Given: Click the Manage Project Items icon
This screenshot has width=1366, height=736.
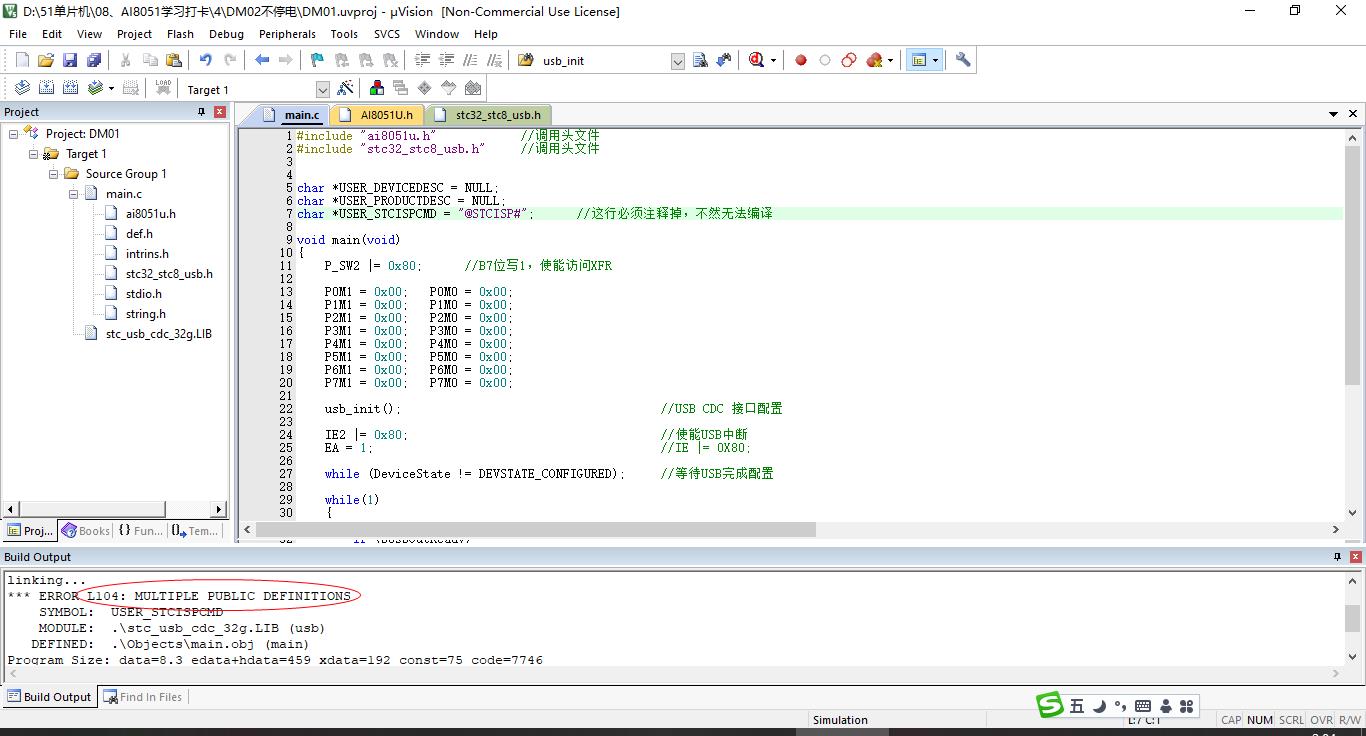Looking at the screenshot, I should pos(377,88).

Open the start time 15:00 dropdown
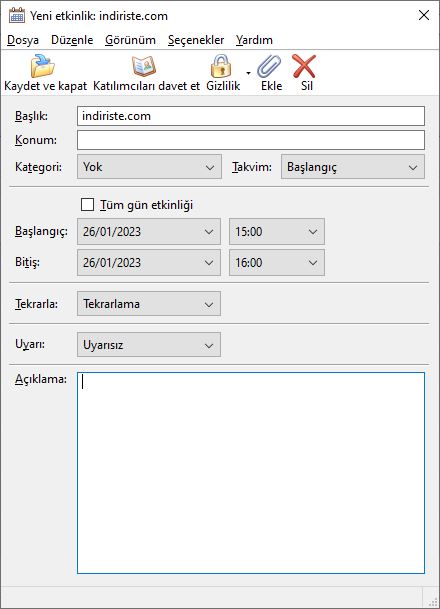coord(277,231)
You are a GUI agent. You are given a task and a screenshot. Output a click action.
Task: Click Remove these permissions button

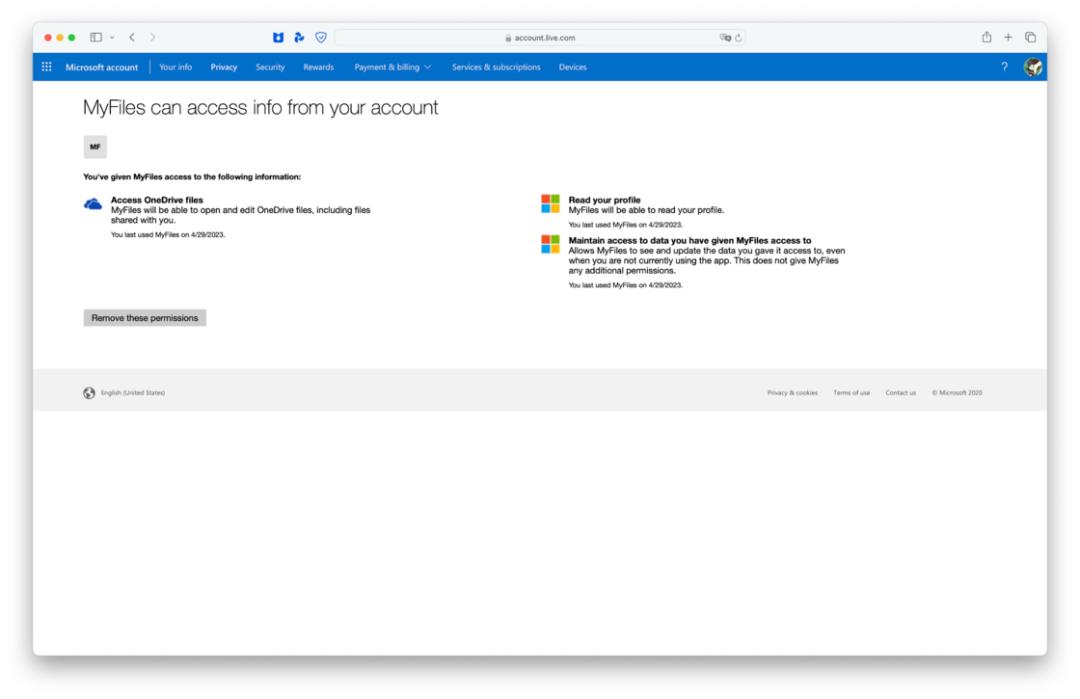click(145, 318)
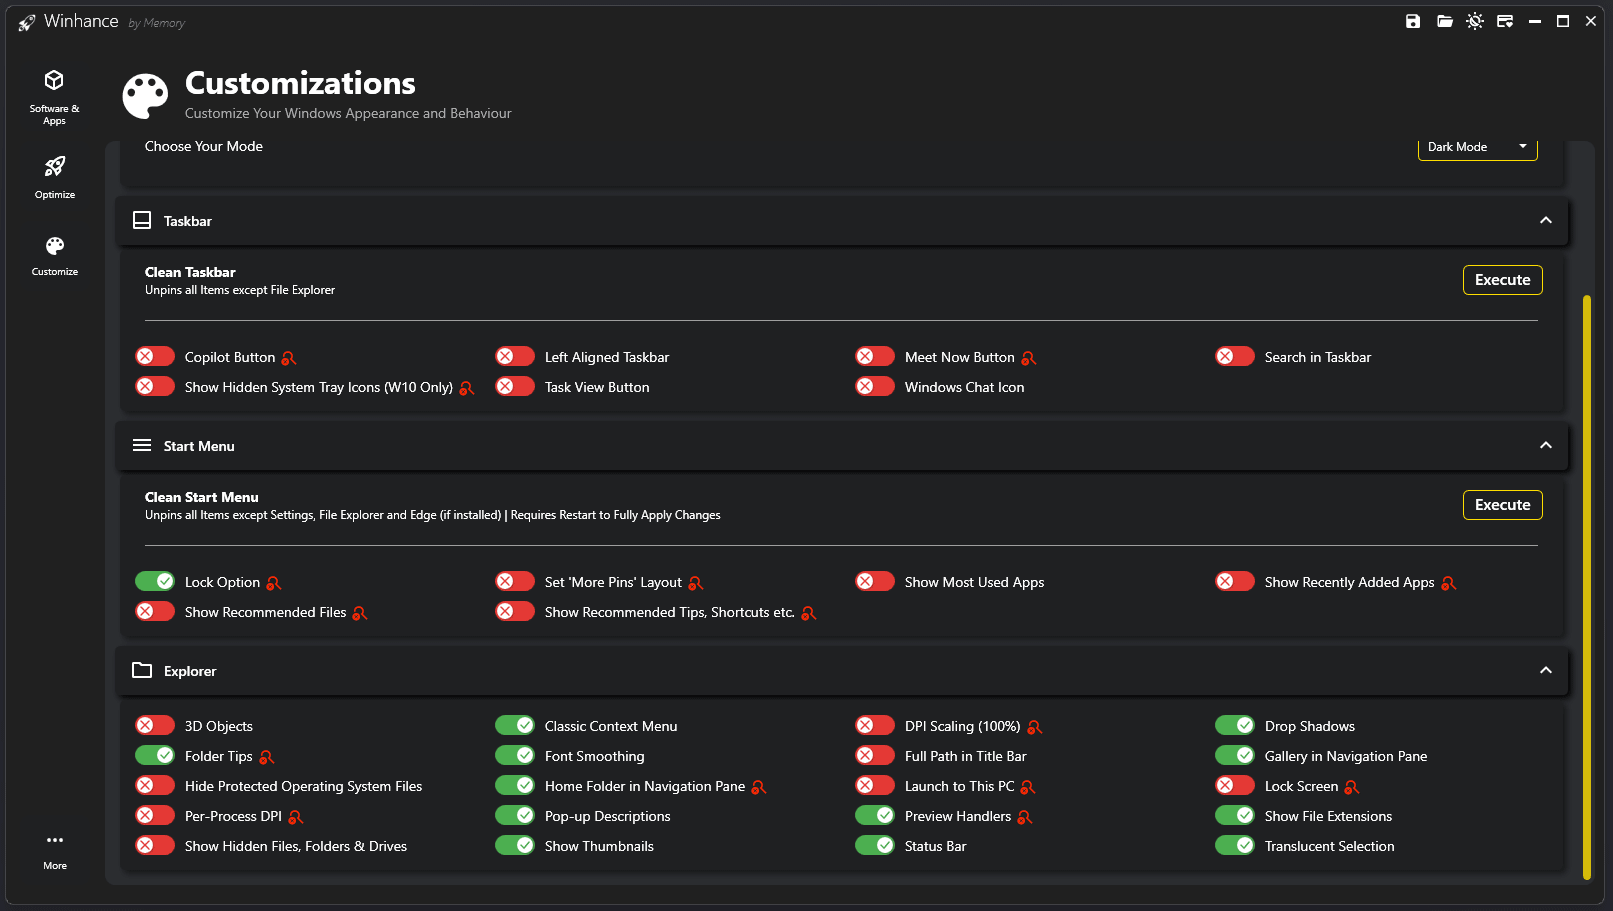Open the Dark Mode dropdown
Screen dimensions: 1613x911
coord(1477,147)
* * *
▶ Try it: Pictures are to be omitted from the copy, and only the lines from the one containing "Open the start time 15:00 dropdown" through the final line of the listing above are to be written out exactly.

▶ Result for this exercise:
Open the start time 15:00 dropdown
coord(277,231)
You are a GUI agent. You are given a task and a screenshot. Output a click action.
Task: Click Remove these permissions button

click(145, 318)
Open the Dark Mode dropdown
Screen dimensions: 1613x911
coord(1477,147)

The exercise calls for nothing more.